Si de nombreux critères plaident en faveur d’une légalisation de la distribution du cannabis, voire de toutes les drogues (les consommateurs sont des malades avant d’être des délinquants), on ne saurait toutefois éluder le fait que les trafiquants ne renonceraient pas si facilement à cette manne financière. Dans quoi se reconvertiraient-ils ? Mittrailleraient-ils les points de vente légaux ? Se lanceraient-ils dans le trafic d’organes, d’armes, de drogues dures ? Ces questions doivent être abordées, mais on peut douter de la capacité des politiques à y apporter une réponse pragmatique. A Paris, les dealer de crack, substance pourtant infiniment plus dangereuse que le cannabis, officient au grand jour, devant des policiers impassibles, pour ne pas dire sous la protection de la police. Comment dès lors imaginer que l’on puisse arrêter le trafic de cannabis, si on n’est pas capable d’écarter une poignée de revendeurs de crack, pour l’essentiel Sénégalais ?

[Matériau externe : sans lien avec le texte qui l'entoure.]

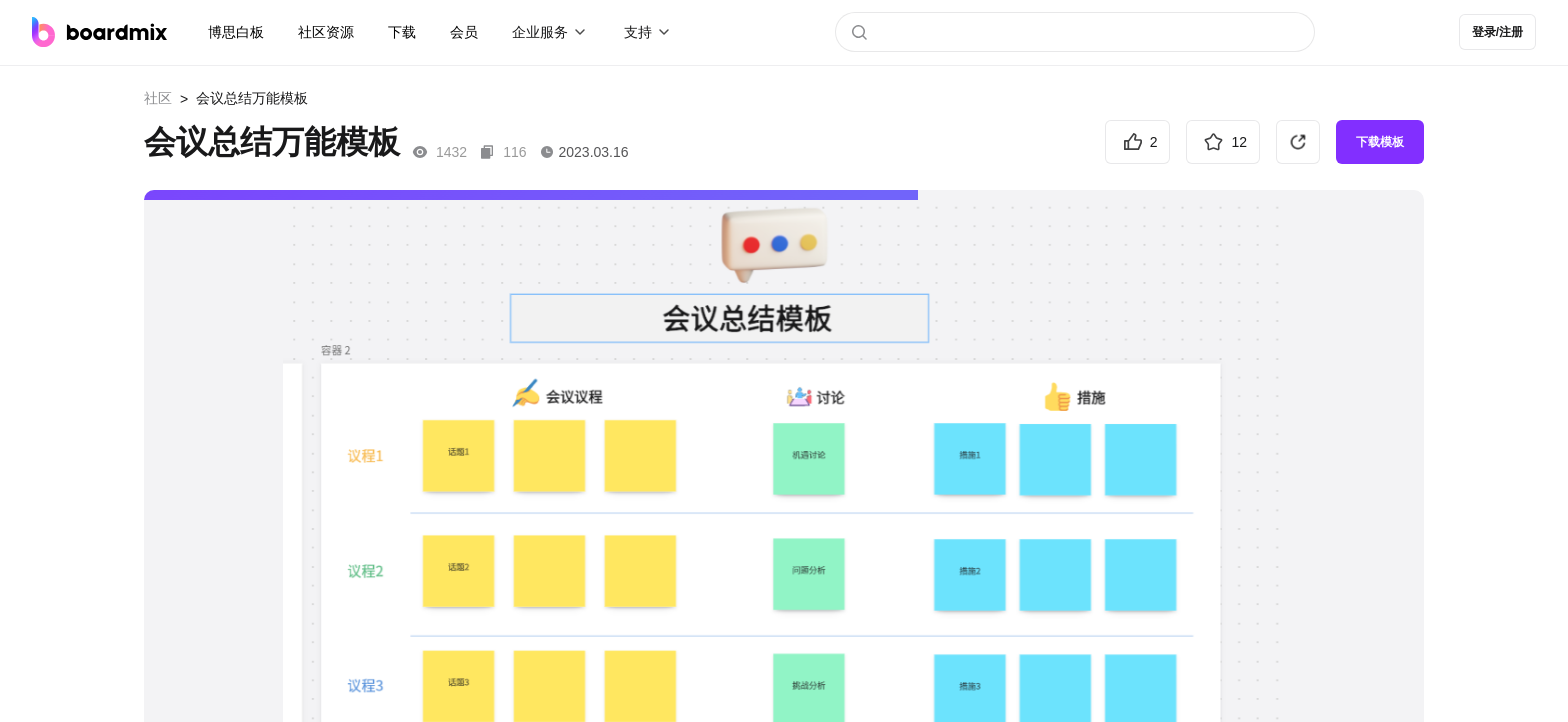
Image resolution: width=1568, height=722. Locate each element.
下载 (402, 32)
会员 (464, 32)
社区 (158, 98)
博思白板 (236, 32)
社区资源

Hélas, la drogue est instrumentalisée par les politiques, qui ne semblent avoir aucune véritable intention de la combattre efficacement, sans quoi ces dealers de crack auraient été arrêtés et expulsés depuis longtemps, et la légalisation de la distribution du cannabis examinée comme solution possible, et non agitée comme épouvantail par un président de la République que l’on croyait (ou qui se croyait) plus “moderne” et pragmatique, et un ministre de l’Intérieur qui semble de plus en plus dépassé par les événements.
Une récente mission parlementaire, transpartisane, avec Caroline Janvier, Robin Reda, Jean-Baptiste Moreau et Ludovic Mendes, a récemment tenté d’ouvrir le débat sur le cannabis. Seule une Convention citoyenne apaisée permettrait de dépasser les postures et de trouver les meilleurs solutions à ces fléaux que sont les drogues. Mais une chose est sûre : l’Etat doit s’emparer et contrôler lui-même des substances et des trafics qui tuent nos enfants à petits voire grands feux.